RECORDS SUPPLIED:
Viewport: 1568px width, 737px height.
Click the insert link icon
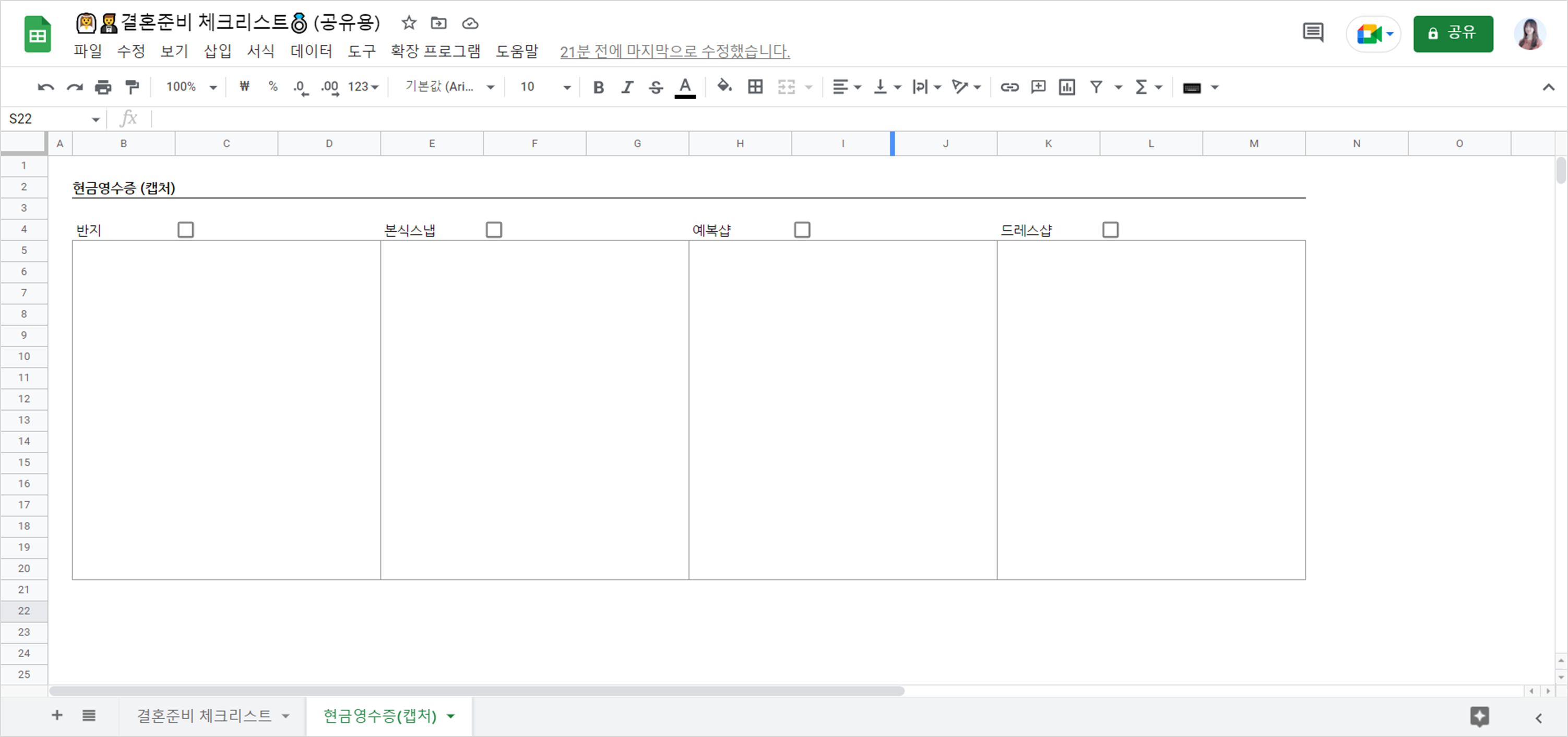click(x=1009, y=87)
* * *
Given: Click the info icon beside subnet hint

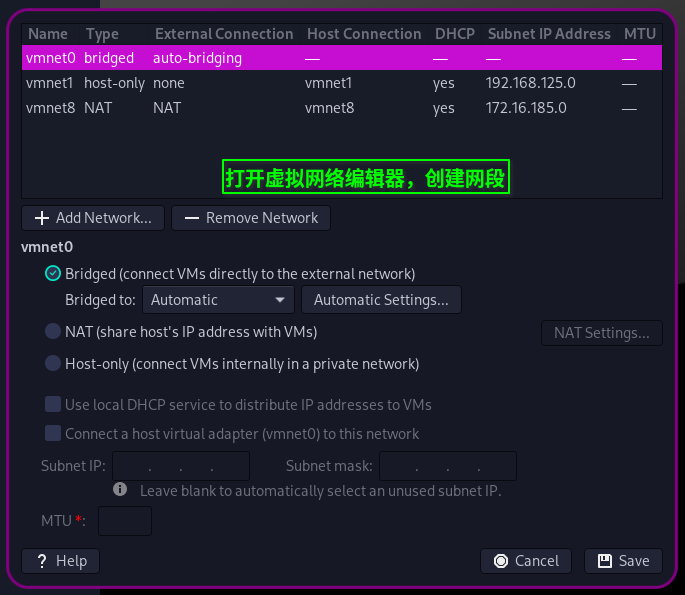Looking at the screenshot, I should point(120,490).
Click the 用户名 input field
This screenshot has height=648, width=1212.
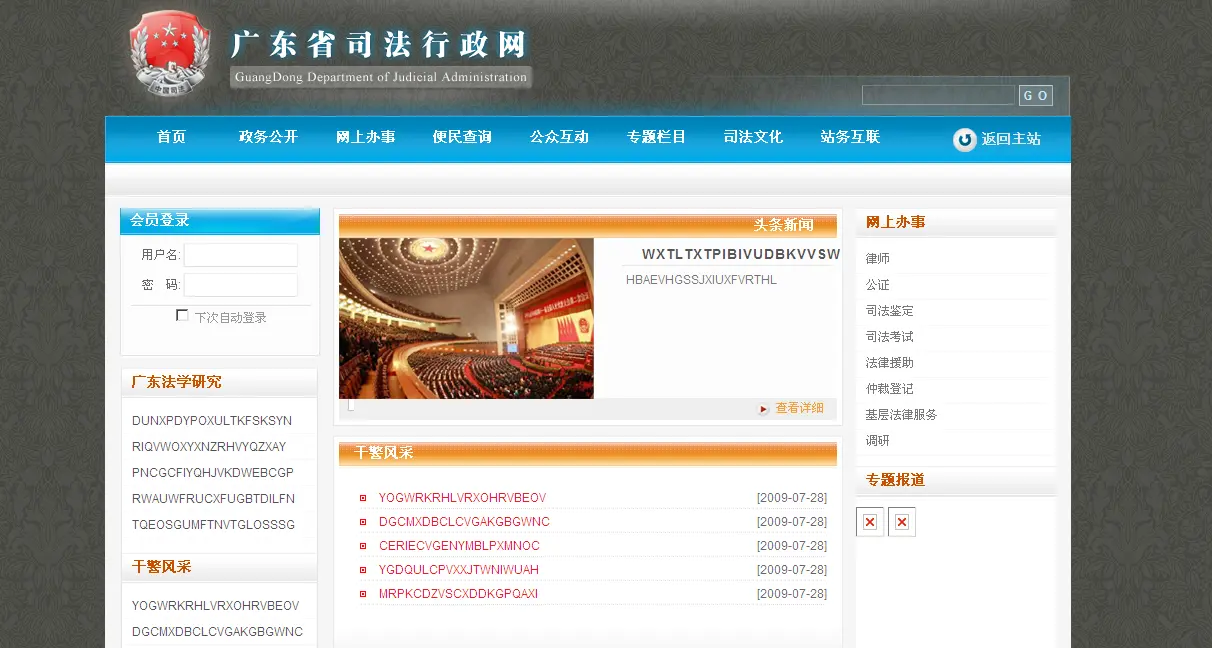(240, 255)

EXERCISE OBJECTIVE: Rescale the listing between the lines holding "Viewport: 1568px width, 737px height." and "click(x=1009, y=87)", inclusive: reproduce those lines, the requests among them, with every click coordinate in the answers multiplied by 2.5 and rounded to the nearest whole number, halves rounded up. Omit the pictures.

REPLY:
Viewport: 1568px width, 737px height.
Click the insert link icon
click(x=2523, y=218)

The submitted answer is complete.